Fazendo evoluir a aprendizagem

1 de janeiro de 2015

Muitos dos documentos históricos mais inspiradores estão indissociavelmente ligados a uma data. A Declaração de Independência dos E.U.A foi assinada em 4 de julho de 1776; a Carta 77 emergiu em janeiro de 1977; o Dogma 95 foi elaborado em 1995. As ideias transformam-se e evoluem com o tempo. Este manifesto representa o congregar das nossas ideias e da nossa visão do futuro, bem como daquilo que aprendemos até hoje acerca da educação e da aprendizagem. Este texto serve como ponto de referência para nos ajudar a compreender o que fizemos até o momento, e que ações precisamos desenvolver em seguida.

Num mundo consumido pela incerteza e pelo sentimento crescente da obsolescência dos nossos sistemas educativos, como poderemos assegurar o nosso sucesso enquanto indivíduos, o das nossas comunidades e o do planeta? Temos que fazer a educação evoluir.

O que aprendemos até agora

  1. “O futuro já chegou – só não está distribuído de forma muito Homogênea” (William Gibson em Gladstone, 1999). O campo da educação revela um atraso considerável em relação a outras indústrias., sobretudo devido atendência deolharmos para o passado, e não para o futuro. Ensinamos a história da literatura, por exemplo, mas não o futuro da escrita. Ensinamos conceitos matemáticos historicamente importantes, mas não nos empenhamos em criar novos conceitos necessários à construção do futuro. Além disso, tudo de “revolucionário” que acontece na aprendizagem já teve lugar, em diferentes escalas e de modo fragmentado, noutros contextos. O verdadeiro impacto em nós e nas nossas organizações só se dará quando tivermos a coragem de aprender com as experiências uns dos outros, e quando aceitarmos o risco e a responsabilidade de orientar a nossa prática para o futuro.

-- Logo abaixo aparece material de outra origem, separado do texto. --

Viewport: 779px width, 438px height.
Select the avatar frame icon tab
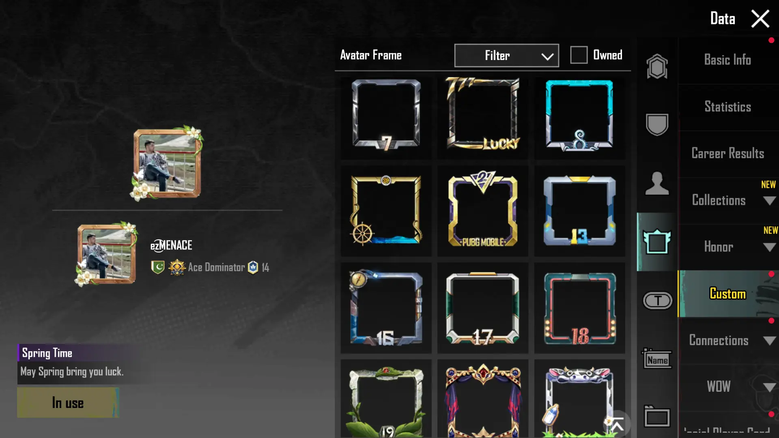point(657,242)
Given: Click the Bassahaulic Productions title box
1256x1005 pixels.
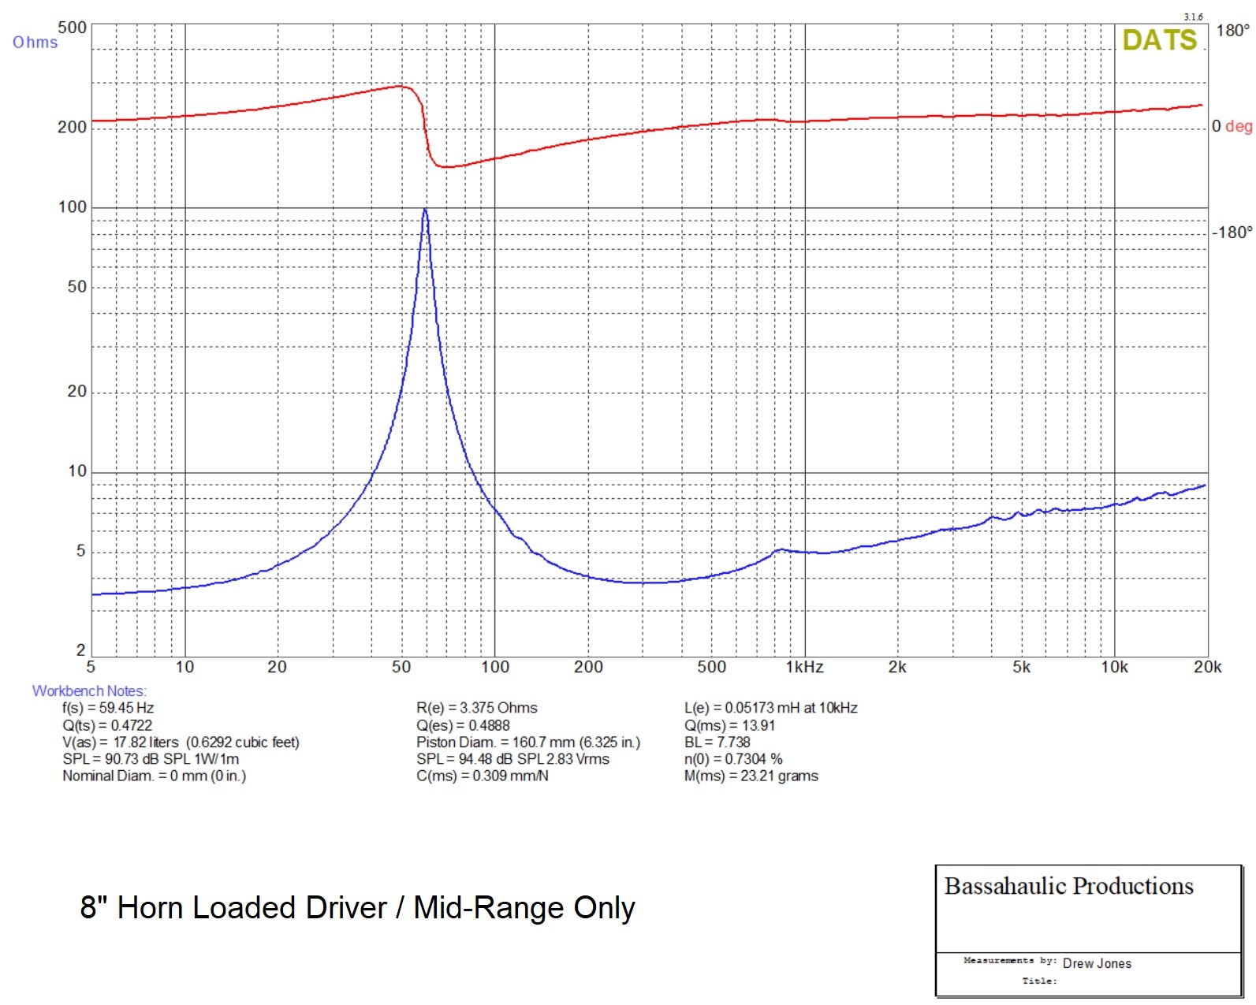Looking at the screenshot, I should tap(1068, 887).
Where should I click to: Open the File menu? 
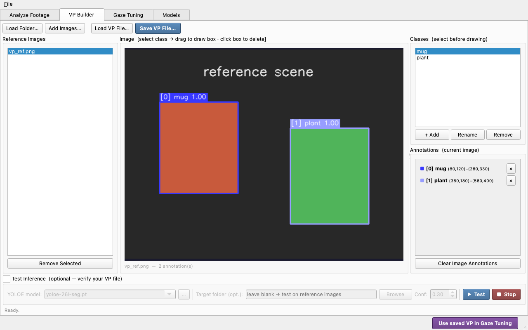coord(8,4)
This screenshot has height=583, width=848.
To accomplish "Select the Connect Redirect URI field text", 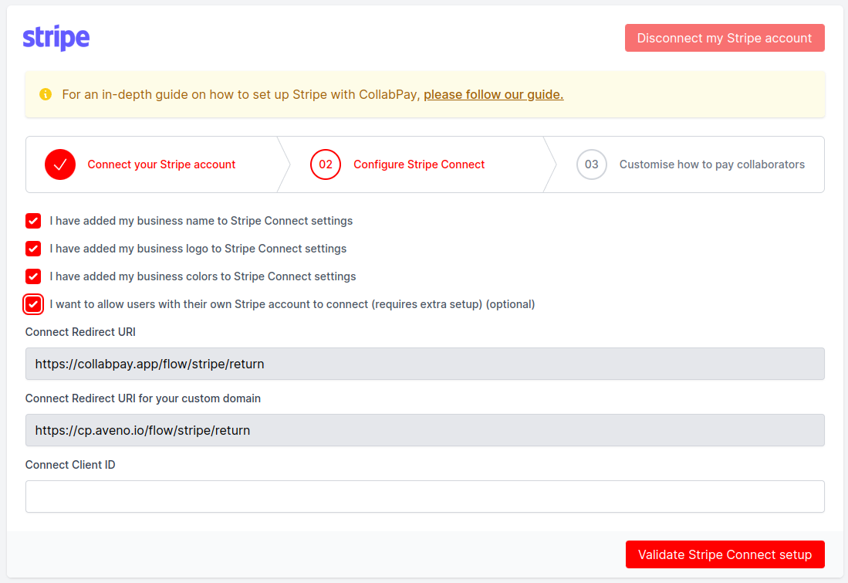I will pos(424,364).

  2. Escolas 1.0 não podem ensinar crianças e jovens 3.0. Precisamos redefinir e construir uma compreensão clara daquilo para que estamos a educar, porquê o fazemos, e a quem serveo nosso sistema educativo. A escolaridade obrigatória comum é baseada num modelo desatualizado do século XVIII destinado a criar cidadãos com o potencial de se tornarem trabalhadores fabris e burocratas leais e produtivos. Na era pós-industrial, este deve deixar de ser o objetivo final da educação. Precisamos apoiar os estudantes para se tornarem inovadores, capazes de mobilizar a sua própria imaginação e criatividade para concretizar novas realizações para a sociedade. Isto é fundamental porque os desafios de hoje não podem ser resolvidos através das velhas formas de pensar. Para além disso, somos todos corresponsáveis por criar um futuro com resultados positivos que beneficiem todas as pessoas do mundo.

  3. As crianças e os jovens também são pessoas. Todos os estudantes devem ser tratados e respeitados como seres humanos com responsabilidades e direitos humanos universais reconhecidos. Isso significa que os estudantes devem ter uma voz ativa nas escolhas que dizem respeito à sua aprendizagem, incluindo o modo como as suas escolas são geridas, como e quando aprendem, e todas as outras áreas da vida quotidiana. Isto significa inclusão num sentido real. Estudantes de todas as idades devem ter a liberdade de procurar oportunidades educacionais e abordagens à aprendizagem que sejam apropriadas para eles, desde que as suas decisões não infrinjam a liberdade de outros para fazer o mesmo (adaptado de EUDEC, 2005).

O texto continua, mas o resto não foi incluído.